**TEXTO DE LA PÁGINA:**
◇ ◇ ◇
# MEDIO FÍSICO > Embalses > Embalses - General >  Los comisarios de Aguas de las Confederaciones Hidrográficas se reúnen durante dos días en Ciudad Real

## Embalses

La sede de la Confederación Hidrográfica del Guadiana, situada en Ciudad Real, acoge entre ayer y hoy a los comisarios de aguas de las Confederaciones Hidrográficas del Ebro, Segura, Júcar, Guadalquivir, Guadiana, Tajo, Duero, Cantábrico y Miño-Sil .

Estos encuentros, coordinados por la Subdirección General de Gestión Integrada del Dominio Público hidráulico del Ministerio de Medio Ambiente, Medio Rural y Marino, se celebran periódicamente con el fin de armonizar aquellas actuaciones que la normativa hidráulica les encomienda, informó la Subdelegación de Gobierno en Ciudad Real.

Propuestas de otorgamiento de concesiones y autorizaciones referentes a las aguas y cauces de dominio público hidráulico, análisis y control de la calidad de las aguas continentales, Registro de Aguas y Catalogo de Aguas Privadas, constitución de Comunidades de Usuarios y aprobación de sus Reglamentos, y dirección de la Guardería Fluvial constituyen algunas de las funciones desempeñadas por los Comisarías de Aguas.
◇ ◇ ◇
**TUS INSTRUCCIONES:**
Retoma la noticia sobre la reunión de los comisarios de aguas en Ciudad Real y sigue escribiéndola a partir de su última oración.

**MATERIAL EXTRAÍDO:**
◇ ◇ ◇
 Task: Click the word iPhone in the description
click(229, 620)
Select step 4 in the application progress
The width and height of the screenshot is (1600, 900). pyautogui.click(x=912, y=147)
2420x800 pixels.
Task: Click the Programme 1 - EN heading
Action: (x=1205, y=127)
◇ ◇ ◇
**RESPUESTA:**
La coordinación de estas unidades administrativas y la homogeneización de los procedimientos resultan elementos claves para alcanzar una mayor eficiencia en la resolución de todo tipo de expedientes y, fundamentalmente, para obtener una visión integral de los recursos hídricos a nivel nacional.

Durante esta última reunión se han abordado temas fundamentales, como los proyectos derivados del Real Decreto Ley 9/2008, correspondiente al Plan Español para el Estimulo de la Economía y el Empleo, agentes ambientales, el proyecto Alberca, aprovechamientos hidroeléctricos y la calidad ambiental.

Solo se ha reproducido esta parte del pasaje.